Night Float Can Affect Resident Performance and Patient Safety
As graduate medical training programs implement changes to minimize sleep deprivation and fatigue among residents, does one solution – the night float – present its own risks?
Yes, says new research by Anita Cavallo, MD, of the Division of General and Community Pediatrics at Cincinnati Children's. Due to the well-known effects of shift work, the night float places participating residents at risk for committing errors and jeopardizing patient safety – as well as being victims of motor vehicle accidents when they drive home.

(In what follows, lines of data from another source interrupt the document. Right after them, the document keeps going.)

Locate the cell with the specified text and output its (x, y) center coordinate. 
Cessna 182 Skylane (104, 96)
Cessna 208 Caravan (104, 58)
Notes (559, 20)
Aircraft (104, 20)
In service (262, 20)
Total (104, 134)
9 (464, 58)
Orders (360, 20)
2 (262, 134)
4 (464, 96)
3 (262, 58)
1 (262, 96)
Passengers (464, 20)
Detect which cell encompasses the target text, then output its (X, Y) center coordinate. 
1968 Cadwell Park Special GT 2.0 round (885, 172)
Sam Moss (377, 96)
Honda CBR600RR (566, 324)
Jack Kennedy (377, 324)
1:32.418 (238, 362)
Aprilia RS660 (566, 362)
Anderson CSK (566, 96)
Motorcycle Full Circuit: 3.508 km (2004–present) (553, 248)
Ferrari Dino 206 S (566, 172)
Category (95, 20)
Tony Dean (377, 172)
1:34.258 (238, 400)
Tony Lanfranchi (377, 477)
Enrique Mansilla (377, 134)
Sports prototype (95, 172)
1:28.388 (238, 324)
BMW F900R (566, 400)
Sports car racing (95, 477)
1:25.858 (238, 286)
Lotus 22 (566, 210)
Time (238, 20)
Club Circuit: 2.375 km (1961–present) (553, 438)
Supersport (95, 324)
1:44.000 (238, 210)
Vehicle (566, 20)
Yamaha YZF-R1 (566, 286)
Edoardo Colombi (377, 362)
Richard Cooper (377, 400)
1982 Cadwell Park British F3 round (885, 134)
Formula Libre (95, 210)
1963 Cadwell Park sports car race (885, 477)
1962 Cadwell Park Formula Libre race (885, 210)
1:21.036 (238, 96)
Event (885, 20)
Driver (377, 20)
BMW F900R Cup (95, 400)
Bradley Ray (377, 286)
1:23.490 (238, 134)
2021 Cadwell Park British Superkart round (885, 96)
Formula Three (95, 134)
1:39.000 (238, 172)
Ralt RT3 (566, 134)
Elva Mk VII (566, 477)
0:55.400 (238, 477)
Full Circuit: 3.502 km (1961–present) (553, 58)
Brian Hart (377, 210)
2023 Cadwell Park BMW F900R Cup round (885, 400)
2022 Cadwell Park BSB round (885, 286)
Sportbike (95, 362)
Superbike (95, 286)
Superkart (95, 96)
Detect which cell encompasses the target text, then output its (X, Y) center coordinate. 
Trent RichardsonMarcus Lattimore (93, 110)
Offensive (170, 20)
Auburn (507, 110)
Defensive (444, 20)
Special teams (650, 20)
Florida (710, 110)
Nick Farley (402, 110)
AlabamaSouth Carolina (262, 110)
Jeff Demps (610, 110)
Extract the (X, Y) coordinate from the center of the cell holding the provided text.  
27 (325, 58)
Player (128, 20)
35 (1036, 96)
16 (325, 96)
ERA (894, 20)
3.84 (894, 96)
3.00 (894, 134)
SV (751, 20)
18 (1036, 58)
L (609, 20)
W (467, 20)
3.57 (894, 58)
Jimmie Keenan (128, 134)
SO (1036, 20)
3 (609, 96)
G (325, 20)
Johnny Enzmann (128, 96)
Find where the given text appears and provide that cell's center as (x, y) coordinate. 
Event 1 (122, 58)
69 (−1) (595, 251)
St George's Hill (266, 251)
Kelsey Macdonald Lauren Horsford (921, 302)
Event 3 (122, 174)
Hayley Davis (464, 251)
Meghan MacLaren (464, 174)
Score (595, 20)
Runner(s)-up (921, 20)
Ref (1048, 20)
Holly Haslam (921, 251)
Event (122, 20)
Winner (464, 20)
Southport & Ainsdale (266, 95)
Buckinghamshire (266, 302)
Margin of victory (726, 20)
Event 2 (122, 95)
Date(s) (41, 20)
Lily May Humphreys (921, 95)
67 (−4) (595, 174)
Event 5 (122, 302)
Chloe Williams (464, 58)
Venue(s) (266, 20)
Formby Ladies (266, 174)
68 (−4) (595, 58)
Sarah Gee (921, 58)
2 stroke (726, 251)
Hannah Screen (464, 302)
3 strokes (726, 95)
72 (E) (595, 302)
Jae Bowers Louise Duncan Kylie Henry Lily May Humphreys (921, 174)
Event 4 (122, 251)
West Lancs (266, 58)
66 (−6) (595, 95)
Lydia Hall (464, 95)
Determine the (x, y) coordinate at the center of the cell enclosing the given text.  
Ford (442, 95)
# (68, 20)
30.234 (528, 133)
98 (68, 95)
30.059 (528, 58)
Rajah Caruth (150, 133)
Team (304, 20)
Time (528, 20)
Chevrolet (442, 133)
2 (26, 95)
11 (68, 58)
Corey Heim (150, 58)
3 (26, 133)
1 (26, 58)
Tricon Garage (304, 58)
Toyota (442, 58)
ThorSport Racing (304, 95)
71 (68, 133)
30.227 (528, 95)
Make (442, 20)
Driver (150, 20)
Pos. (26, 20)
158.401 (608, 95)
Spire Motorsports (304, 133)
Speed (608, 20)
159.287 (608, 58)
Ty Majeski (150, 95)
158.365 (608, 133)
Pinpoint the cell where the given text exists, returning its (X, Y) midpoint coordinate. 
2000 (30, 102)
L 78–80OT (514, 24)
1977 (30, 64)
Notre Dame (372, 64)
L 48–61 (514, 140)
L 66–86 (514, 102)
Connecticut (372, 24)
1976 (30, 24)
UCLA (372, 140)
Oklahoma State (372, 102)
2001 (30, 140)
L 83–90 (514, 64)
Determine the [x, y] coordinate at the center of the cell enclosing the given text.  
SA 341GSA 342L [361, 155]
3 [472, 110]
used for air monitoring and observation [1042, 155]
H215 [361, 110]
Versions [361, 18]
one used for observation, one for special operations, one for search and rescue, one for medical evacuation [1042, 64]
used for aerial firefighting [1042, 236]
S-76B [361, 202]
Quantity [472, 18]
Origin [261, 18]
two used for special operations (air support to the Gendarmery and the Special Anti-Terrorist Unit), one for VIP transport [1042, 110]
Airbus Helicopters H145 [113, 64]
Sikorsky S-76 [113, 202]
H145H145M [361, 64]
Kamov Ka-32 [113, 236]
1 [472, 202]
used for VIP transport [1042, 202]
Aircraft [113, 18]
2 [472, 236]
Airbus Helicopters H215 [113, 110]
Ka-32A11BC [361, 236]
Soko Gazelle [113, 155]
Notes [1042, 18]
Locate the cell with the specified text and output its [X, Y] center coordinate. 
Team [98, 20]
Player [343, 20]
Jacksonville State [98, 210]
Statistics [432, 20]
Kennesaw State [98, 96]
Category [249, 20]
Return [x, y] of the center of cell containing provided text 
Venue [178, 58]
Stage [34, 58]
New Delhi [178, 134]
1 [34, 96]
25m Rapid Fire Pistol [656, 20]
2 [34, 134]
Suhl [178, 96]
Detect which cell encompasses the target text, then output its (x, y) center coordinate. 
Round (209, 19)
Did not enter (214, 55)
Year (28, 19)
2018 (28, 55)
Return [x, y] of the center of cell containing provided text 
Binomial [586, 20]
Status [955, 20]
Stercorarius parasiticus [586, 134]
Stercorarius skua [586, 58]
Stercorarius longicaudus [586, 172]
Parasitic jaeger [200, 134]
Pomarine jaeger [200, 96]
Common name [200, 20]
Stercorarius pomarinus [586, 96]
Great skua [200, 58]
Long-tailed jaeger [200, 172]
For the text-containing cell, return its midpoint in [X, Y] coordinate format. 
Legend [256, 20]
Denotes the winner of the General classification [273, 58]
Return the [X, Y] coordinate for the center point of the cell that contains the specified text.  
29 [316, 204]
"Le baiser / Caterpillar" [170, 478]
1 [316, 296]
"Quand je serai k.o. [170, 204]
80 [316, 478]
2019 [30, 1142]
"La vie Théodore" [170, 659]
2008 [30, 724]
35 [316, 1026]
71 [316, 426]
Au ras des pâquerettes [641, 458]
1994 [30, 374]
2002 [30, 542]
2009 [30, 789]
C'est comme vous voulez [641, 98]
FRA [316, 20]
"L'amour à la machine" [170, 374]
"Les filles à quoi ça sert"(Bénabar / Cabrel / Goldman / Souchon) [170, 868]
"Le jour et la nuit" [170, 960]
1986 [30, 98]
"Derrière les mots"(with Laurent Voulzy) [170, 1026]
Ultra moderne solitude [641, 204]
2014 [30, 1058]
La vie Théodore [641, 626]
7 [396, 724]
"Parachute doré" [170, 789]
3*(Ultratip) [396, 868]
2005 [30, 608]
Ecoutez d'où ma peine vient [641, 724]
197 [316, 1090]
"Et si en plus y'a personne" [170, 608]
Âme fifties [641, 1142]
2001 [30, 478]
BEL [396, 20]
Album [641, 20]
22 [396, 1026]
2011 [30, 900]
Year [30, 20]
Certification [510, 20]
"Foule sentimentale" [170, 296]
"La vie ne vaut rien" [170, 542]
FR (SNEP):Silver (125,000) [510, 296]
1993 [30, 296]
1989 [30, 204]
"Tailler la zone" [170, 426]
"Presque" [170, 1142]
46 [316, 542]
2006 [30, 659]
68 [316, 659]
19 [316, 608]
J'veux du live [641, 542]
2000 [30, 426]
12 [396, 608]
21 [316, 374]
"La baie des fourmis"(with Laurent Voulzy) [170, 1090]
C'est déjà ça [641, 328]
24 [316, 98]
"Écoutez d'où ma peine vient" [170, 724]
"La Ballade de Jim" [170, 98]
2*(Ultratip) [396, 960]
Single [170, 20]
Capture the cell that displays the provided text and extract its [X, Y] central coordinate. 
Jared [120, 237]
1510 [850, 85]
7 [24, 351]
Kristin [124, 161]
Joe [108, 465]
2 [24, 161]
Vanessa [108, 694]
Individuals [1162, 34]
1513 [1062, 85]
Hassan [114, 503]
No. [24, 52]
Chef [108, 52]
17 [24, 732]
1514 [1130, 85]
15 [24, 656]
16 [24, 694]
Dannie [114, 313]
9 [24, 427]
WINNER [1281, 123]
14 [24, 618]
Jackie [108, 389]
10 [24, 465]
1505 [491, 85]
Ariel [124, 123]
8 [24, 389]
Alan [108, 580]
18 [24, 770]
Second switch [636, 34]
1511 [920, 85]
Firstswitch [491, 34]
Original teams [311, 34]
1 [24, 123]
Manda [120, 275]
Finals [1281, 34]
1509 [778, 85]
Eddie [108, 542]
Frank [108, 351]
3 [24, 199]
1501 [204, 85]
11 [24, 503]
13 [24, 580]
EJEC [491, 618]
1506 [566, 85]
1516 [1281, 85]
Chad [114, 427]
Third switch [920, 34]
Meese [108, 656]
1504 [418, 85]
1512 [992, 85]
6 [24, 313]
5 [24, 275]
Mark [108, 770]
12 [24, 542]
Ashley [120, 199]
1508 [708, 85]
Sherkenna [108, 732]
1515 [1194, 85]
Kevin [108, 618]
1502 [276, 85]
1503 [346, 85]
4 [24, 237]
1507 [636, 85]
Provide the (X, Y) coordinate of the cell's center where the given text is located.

Started in the late 1980s, the night float is a time-limited period of night shift work designed to diminish the workload of the residents on call, who work all day and subsequently all night. During their second year of residency at Cincinnati Children's, residents are assigned to two periods of two-week night float with no daytime duties. They begin their shift at 11 pm, taking all new overnight admissions, and end their shift at 8 am.
On-call residents, on the other hand, cover their daytime patients and new admissions until 11 pm; during the night, they are responsible only for the patients they covered before 11 pm. Theoretically, this arrangement allows on-call residents to get more sleep.
Fighting the Biological Clock
"When the night float was created, I was worried – for all institutions – that no one seemed to be concerned about residents doing shift work," says Dr. Cavallo. "We know that shift work is bad for everyone, because humans are created to be active during the day and sleep at night. Our internal biological clock keeps us synchronized to this 24- hour rhythm."
She notes that night shift work is equivalent to a time zone difference of 12 hours, requiring seven days for the body to adjust. However, previous studies in industry and health care have shown that most night shift workers never fully adjust, because on their days off, they revert to the schedule of daytime workers. Because night float residents at Cincinnati Children's have a weekend off during their two-week night float, Dr. Cavallo suspected that they, too, would follow this pattern.
So the research was designed to discover whether the well-known effects of shift work – difficulty maintaining alertness, increased irritability, and a higher likelihood of depressive symptoms – would apply to residents at Cincinnati Children's, even though the night float is only two weeks long. Residents completed a daily sleep diary, used an activity monitor daily, and took tests of attention and mood three times a week during the two-week night float and during equivalent blocks of time in their daytime rotations.
Greater Fatigue, Less Energy
The research confirmed what a previous retrospective study at Cincinnati Children's had shown. Night float residents slept almost an hour less than during their daytime rotations, even though they had all day to sleep. Their fatigue was greater, as measured by fatigue-inertia scores. They had increased errors of omission, with a strong association between fatigue and omission errors. And they had decreased vigor, based on vigor-activity scores.
"The reality is that any nighttime coverage – on-call or night float – involves higher risks for patient safety. It's important to note that the new work hour limitations established by the Accreditation Council for Graduate Medical Education do not eliminate this risk, because the body's biological clock is programmed to be more alert during the day," Dr. Cavallo says.
To minimize these risks, she believes that hospitals of the future should adopt new approaches, including lighting work areas brightly, encouraging residents to nap whenever possible, creating singlebed call rooms that keep residents from being awakened by their roommate's pager, and offering more education on how to help the body's biological clock adjust to shift work.
"We cannot function without 24-hour coverage in health care," Dr. Cavallo says. "So the best we can do is to understand the biological clock and develop measures to help the body adjust to shift work."
Dr. Cavallo is professor of clinical pediatrics in the Division of General and Community Pediatrics at Cincinnati Children's. Her study was published in Ergonomics (46[7]:653-63, 2003 June 10) and was supported by funding from the Centers for Disease Control & Prevention, National Institute for Occupational Safety and Health, and from the National Center for Research Resources, General Clinical Research Centers Program, National Institutes of Health.